If a function doesn't terminate or co-terminate, it diverges. We can use Delay t to handle diverging functions in a safe way. For example, the Halting Problem tells us that it's impossible to calculate whether a Universal Turing Machine will halt for arbitrary inputs; ie. the UTM might diverge. However, we can always perform each step of the UTM in a finite amount of time.

If we wrap the result of our UTM in a Delay, we can return a Later for each step, and if it does eventually halt we can return a Now. Whenever it diverges, our program doesn't freeze; instead, we get the same Later (Later (Later ...)) chain as loop, which we can inspect to various depths.

Vect n t

Vect n t itself is a bit like FinList n t, except instead of containing all lists up to length n, it contains only lists of length n. It follows the same constructor pattern as Nat and List t:

Nil : Vect Z t
Cons x : Vect n t -> Vect (S n) t

Notice that the Nat in the type of Nil is forced to be Z, instead of being S n for all n like in Fin (hint, that's the difference between Vect and FinList ;) )

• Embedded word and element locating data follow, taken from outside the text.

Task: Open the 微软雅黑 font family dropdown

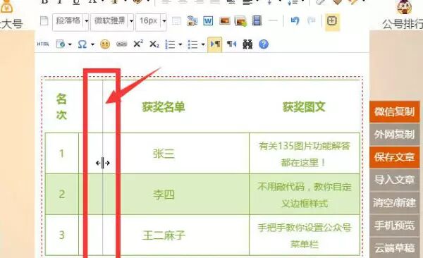Action: [x=112, y=20]
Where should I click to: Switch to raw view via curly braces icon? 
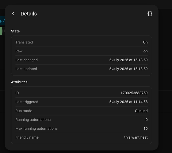click(150, 14)
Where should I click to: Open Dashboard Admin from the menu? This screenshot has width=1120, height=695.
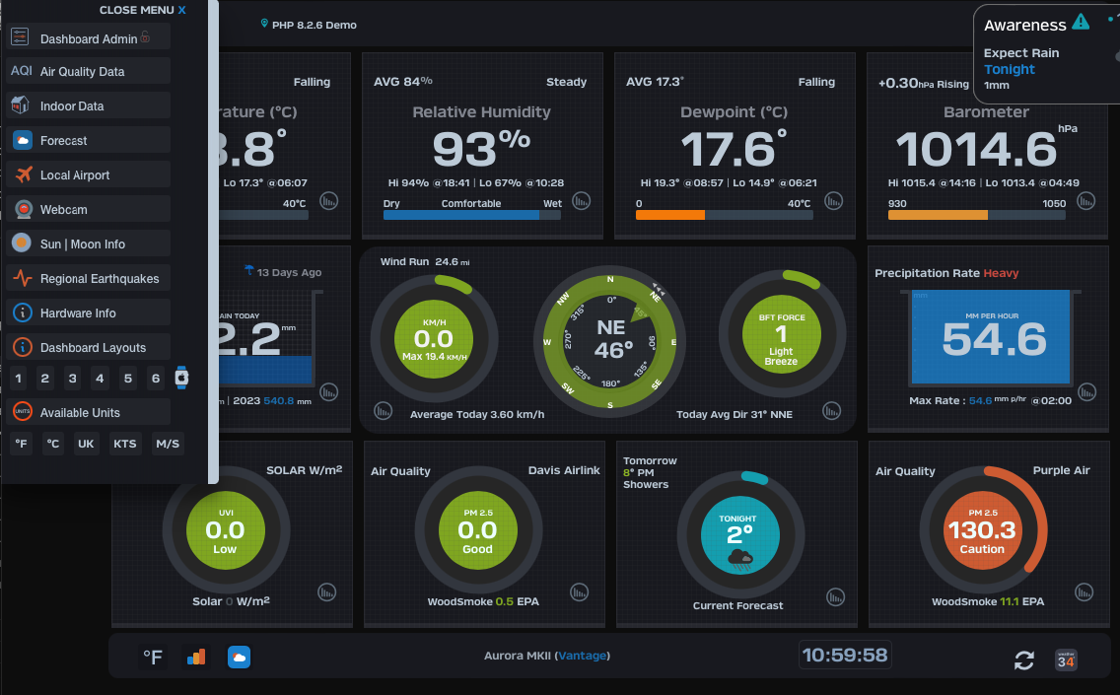(89, 38)
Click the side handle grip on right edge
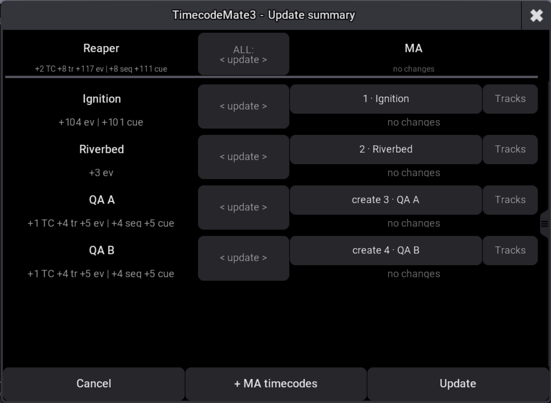The height and width of the screenshot is (403, 551). [545, 224]
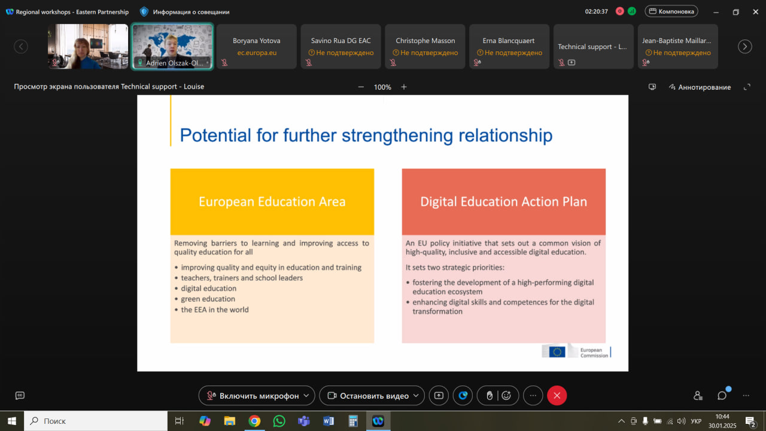Zoom in the shared screen with plus
Screen dimensions: 766x431
click(404, 87)
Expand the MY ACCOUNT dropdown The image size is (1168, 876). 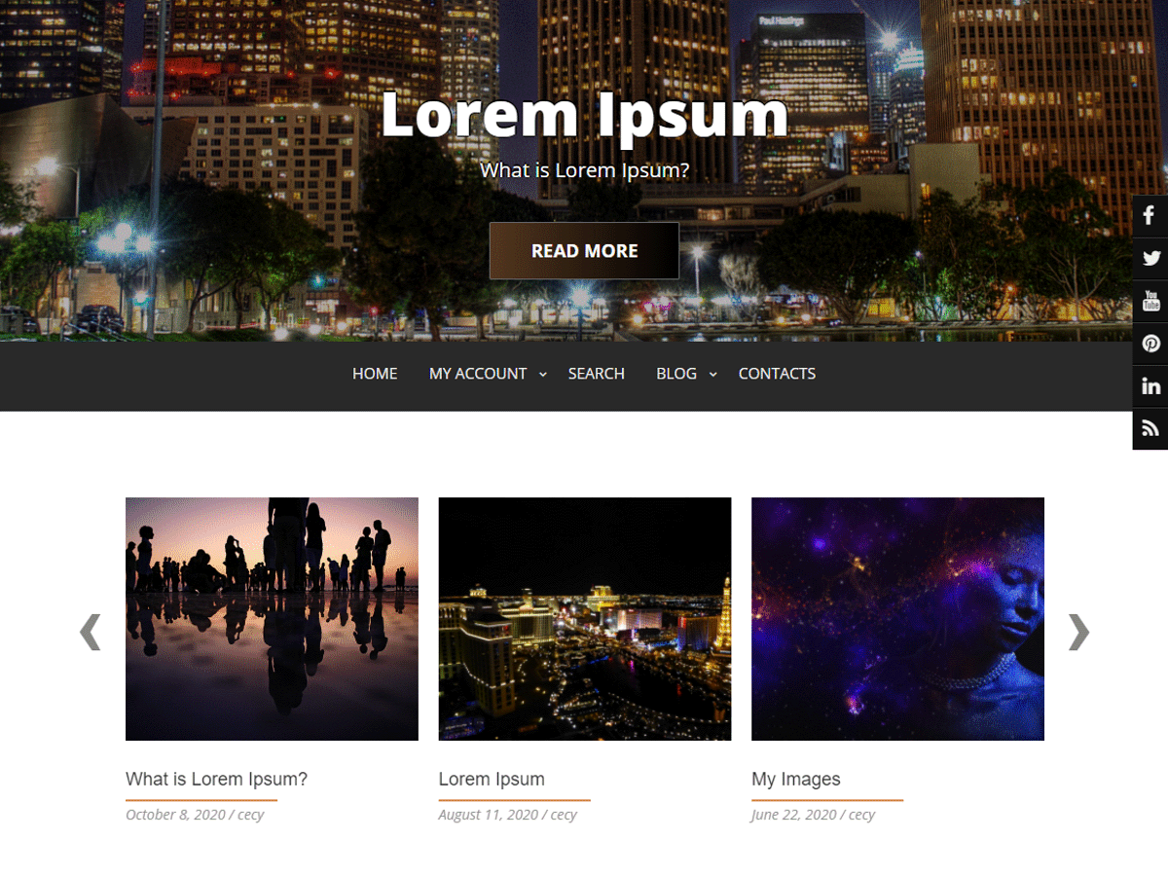[478, 373]
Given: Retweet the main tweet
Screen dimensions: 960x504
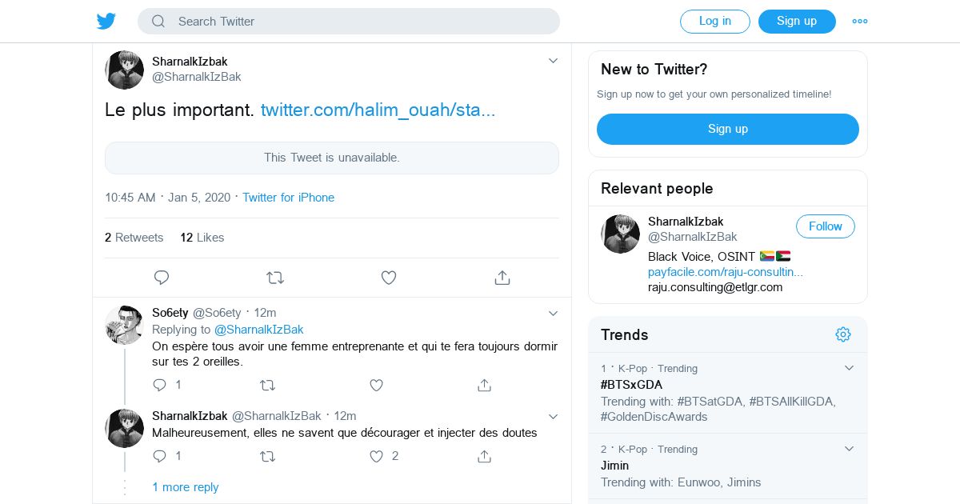Looking at the screenshot, I should point(275,278).
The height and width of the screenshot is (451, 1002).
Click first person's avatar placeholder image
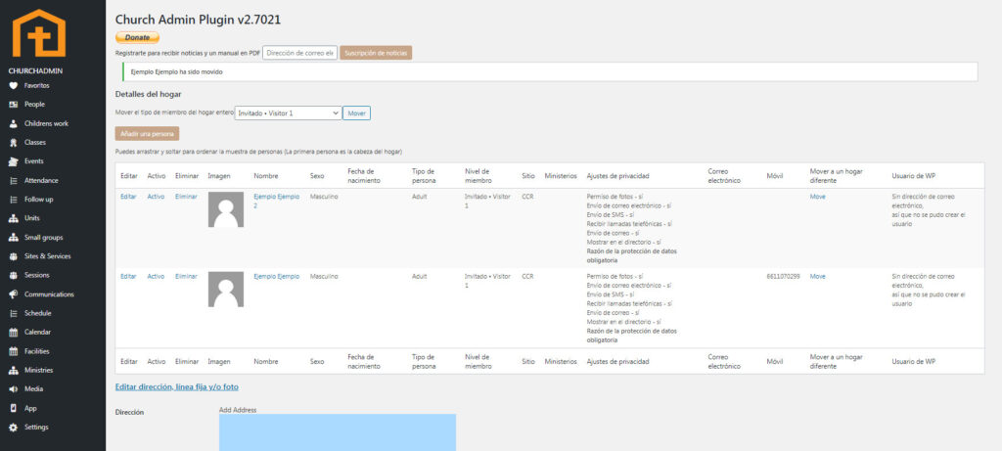click(x=226, y=209)
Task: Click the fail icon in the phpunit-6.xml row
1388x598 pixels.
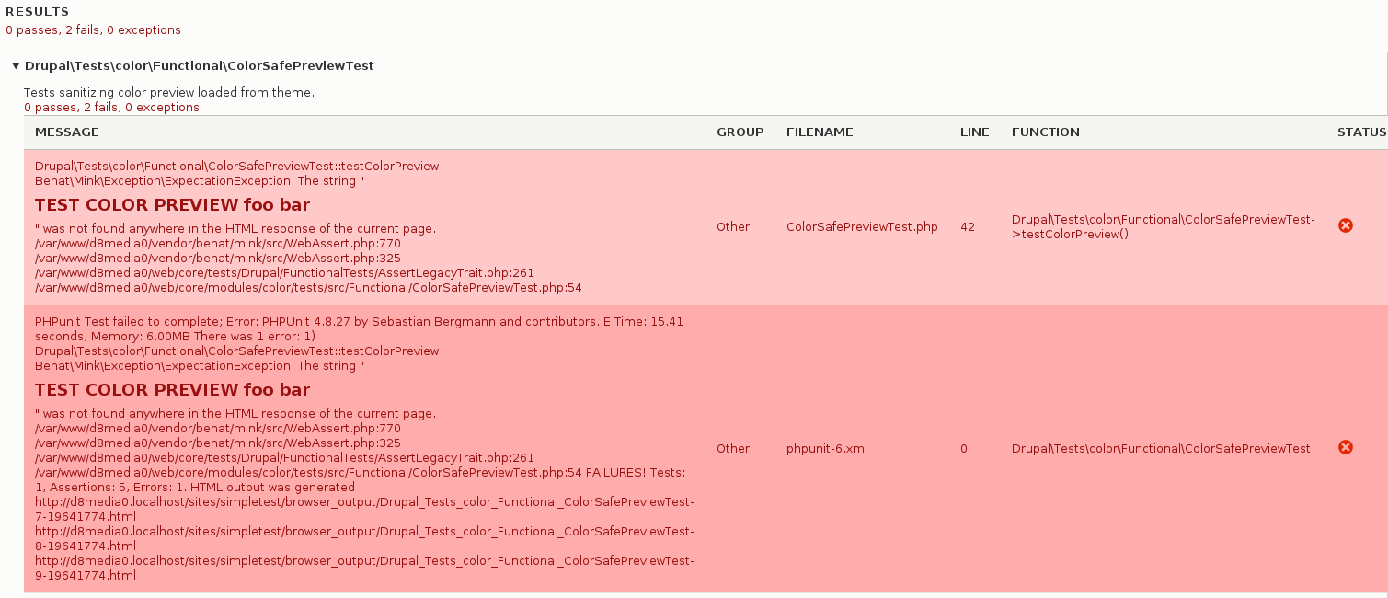Action: 1345,448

If we throw away the static information of Vect n t we get a List t:

plain : Vect n t -> List t
plain Nil = Nil
plain (Cons x xs) = Cons x (plain xs)

If we throw away the dynamic information, we get an Exactly n:

plain : Vector n t -> Exactly n
plain Nil = eZ
plain (Cons _ xs) = eS (plain xs)


We can add dynamic information (values) to a type by adding arguments to the constructors; this takes us, for example, from Nat to List t.

We can also add static information to a type by adding arguments to the type ("strengthening" it), and use the constructors to guarantee some invariant between all these values (ie. we don't provide a way to construct an invalid value).

The simple pattern of two constructors: one which gives a Foo and another which turns a Foo into a Foo, is very powerful, and can represent all kinds of 'linear' things, including counting, lists, bounds, linear relationships, lengths, indexes, etc.